ТЕКСТ ДЛЯ ЧТЕНИЯ
+---+

В одной из каморок – лежит очень светлый человек: художник, бард, поэт, и просто красивый мужчина, прикованный к постели своей болезнью. Ему я и пришла помочь.
Собственно, я не столько о нём, сколько о себе. В этом страшненьком месте мне пришло столько осознаний о себе самой, о том, что… Наверное, мне и до Рэйки, порой приходилось работать ангелом…
Я тут поняла – это то, что я вовсе не малоэмоциональна. Это скорее мнение мамы, которая говорила, что я бесчувственная, бессердечная. На самом деле - как раз нечто противоположное. Именно поэтому мне, по всей видимости, пришлось выработать в себе защитный механизм: откликаться только на те события, в которых я могу реально помочь, к остальным же оставаться глухой и слепой. Ну не могу я, хоть ты тресни, сопереживать жертвам землетрясений, случившегося за тысячи километров от меня. Как и не могу сопереживать жертвам прочих катастроф и их родным и близким, если это не касается меня лично, а так же моих близких. Я даже (о ужас!) способна порадоваться за человека, удачно, на мой взгляд, ушедшего из этой жизни. Например того, кто ярко пожил, и успел погибнуть, не доживая до дряхлой старости…
Зато если в поле моего зрения появляется человек, например, переживающий горе или попавший в беду, и я реально могу ему помочь – я тут же включаюсь в ситуацию со всеми потрохами. При этом я, опять же, не способна переживать в плане эмоций – размазывать вместе с ним сопли и слёзы, нет, я остаюсь предельно собрана и поэтому могу ему конкретно помогать, а не усугублять ситуацию. Но это не бесчувственность, скорее безмятежность перед лицом неприятностей. Мне обычно некогда горевать – поскольку надо помогать горюющим.
Мои эмоции… они… защищены что ли вот этой собранностью, почти непроницаемостью. Иначе не выжить рядом с болью. А мне по судьбе почему-то положено время от времени сталкиваться с чужой болью, с чужим горем. И не просто сталкиваться – помогать пережить это. Так, я во взрослом возрасте несколько раз попадала в больницу… чтобы поработать там сиделкой. Т.е. у меня начиналось какое-то острое состояние, в результате которого я попадала в больницу, и там это состояние немедленно прекращалось, однако меня неизменно клали в палату вместе с человеком остро нуждающемся в помощи гораздо большей, чем может предоставить больничный персонал. Причём, я была совсем юной девочкой, и если бы не это качество, я и не знаю, как бы я справлялась.

+---+

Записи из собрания
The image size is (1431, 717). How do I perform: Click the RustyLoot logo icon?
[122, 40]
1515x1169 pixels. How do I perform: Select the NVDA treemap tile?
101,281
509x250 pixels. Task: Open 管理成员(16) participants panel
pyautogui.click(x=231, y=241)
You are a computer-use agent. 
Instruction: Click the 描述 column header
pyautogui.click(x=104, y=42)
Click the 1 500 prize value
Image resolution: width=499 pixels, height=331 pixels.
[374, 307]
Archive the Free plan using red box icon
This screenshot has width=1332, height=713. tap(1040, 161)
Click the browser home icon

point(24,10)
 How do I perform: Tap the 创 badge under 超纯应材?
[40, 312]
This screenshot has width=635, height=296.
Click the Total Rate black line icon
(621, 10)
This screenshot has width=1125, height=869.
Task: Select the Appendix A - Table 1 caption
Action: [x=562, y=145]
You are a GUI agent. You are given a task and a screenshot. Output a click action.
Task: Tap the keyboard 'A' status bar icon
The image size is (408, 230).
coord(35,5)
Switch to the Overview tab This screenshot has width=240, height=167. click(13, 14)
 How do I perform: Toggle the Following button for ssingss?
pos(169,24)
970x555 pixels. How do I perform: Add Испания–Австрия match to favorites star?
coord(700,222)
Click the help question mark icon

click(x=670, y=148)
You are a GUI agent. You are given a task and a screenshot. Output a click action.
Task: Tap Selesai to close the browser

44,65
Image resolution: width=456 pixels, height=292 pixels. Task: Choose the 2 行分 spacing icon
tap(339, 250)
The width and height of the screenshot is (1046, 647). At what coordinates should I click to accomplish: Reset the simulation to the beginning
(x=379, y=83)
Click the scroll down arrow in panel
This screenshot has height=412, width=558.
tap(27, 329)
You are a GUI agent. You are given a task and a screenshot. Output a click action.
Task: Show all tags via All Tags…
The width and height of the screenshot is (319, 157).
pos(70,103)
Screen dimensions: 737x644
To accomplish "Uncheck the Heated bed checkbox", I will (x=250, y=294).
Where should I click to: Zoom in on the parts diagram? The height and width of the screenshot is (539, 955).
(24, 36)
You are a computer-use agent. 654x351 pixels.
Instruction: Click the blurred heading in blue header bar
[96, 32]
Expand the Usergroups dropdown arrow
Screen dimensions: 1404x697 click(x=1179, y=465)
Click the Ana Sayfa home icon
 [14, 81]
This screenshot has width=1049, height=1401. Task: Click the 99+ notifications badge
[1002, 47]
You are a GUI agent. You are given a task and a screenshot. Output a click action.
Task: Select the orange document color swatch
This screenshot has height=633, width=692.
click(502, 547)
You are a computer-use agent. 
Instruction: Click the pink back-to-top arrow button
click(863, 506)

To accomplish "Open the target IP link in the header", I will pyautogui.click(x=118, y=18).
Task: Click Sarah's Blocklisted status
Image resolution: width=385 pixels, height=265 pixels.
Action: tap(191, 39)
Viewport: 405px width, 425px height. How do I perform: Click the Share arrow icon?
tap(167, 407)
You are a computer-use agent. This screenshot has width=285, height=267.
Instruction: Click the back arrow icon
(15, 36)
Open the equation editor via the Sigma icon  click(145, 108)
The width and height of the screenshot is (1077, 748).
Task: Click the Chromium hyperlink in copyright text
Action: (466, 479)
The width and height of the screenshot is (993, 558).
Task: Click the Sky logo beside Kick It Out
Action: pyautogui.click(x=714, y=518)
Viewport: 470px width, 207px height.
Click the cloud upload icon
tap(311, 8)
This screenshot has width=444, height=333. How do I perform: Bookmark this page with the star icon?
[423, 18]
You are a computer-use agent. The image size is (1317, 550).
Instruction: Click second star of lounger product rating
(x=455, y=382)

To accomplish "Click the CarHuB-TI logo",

+---+

УСЛОВИЕ ЗАДАНИЯ
Опираясь на текст для чтения, объясните в одном–трёх предложениях, почему рассказчице пришлось выработать в себе защитный механизм, описанный словами «откликаться только на те события, в которых я могу реально помочь».

ОБРАЗЕЦ РЕШЕНИЯ
Рассказчица поняла, что она вовсе не малоэмоциональна, как считала её мать, называвшая её бесчувственной и бессердечной: на самом деле всё как раз наоборот. Именно поэтому ей пришлось научиться откликаться лишь на события, в которых она может реально помочь, а к остальным оставаться глухой и слепой.